* Text extract
The simple answer? Yes, using AI for company processes will always present a certain amount of risk.  

 

However, it should not completely discourage you from using AI. You should instead adopt an adaptive mindset and know what to look out for and what to do to be able to fully maximize the use of AI along with reducing any risks.  

From data privacy concerns to ethical dilemmas and operational challenges, the potential dangers of AI can impact a company’s financial health, reputation, and long-term viability. With this, our comprehensive guide will help CFOs identify these risks and implement strategies to mitigate them effectively. 

  

Read: AI and Accounting Ethics: Ensuring Transparency and Accountability 

 

What Are the Risks that Come with Integrating AI?  

 

Data Privacy and Security 

Remember, the winning feature of AI is its intelligence – its ability to provide simulated answers and information that replicates human intelligence. To do this, AI systems use extensive datasets to learn and make accurate predictions, meaning, our information is used for their training.  

However, this dependency on data poses severe privacy and security risks. Inadequate data protection can lead to breaches, exposing sensitive information and resulting in substantial financial losses as well as ruining trust between your clients and your company.

* Supplied information
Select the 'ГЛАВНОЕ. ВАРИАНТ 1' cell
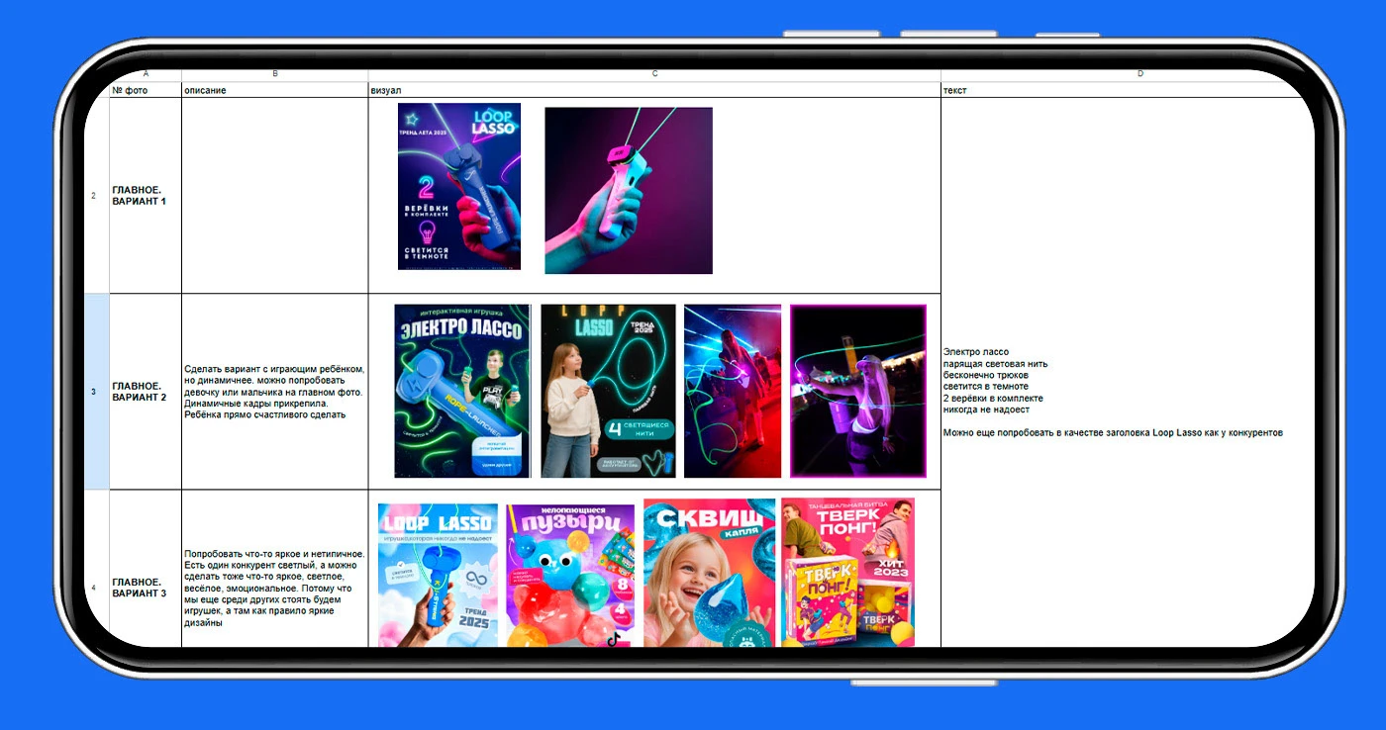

* Written instruction
Retype the part of the AI risks guide between "From data privacy" and "with Integrating AI?", inclusive. The data has no role here.

* Completed task
From data privacy concerns to ethical dilemmas and operational challenges, the potential dangers of AI can impact a company’s financial health, reputation, and long-term viability. With this, our comprehensive guide will help CFOs identify these risks and implement strategies to mitigate them effectively. 

  

Read: AI and Accounting Ethics: Ensuring Transparency and Accountability 

 

What Are the Risks that Come with Integrating AI?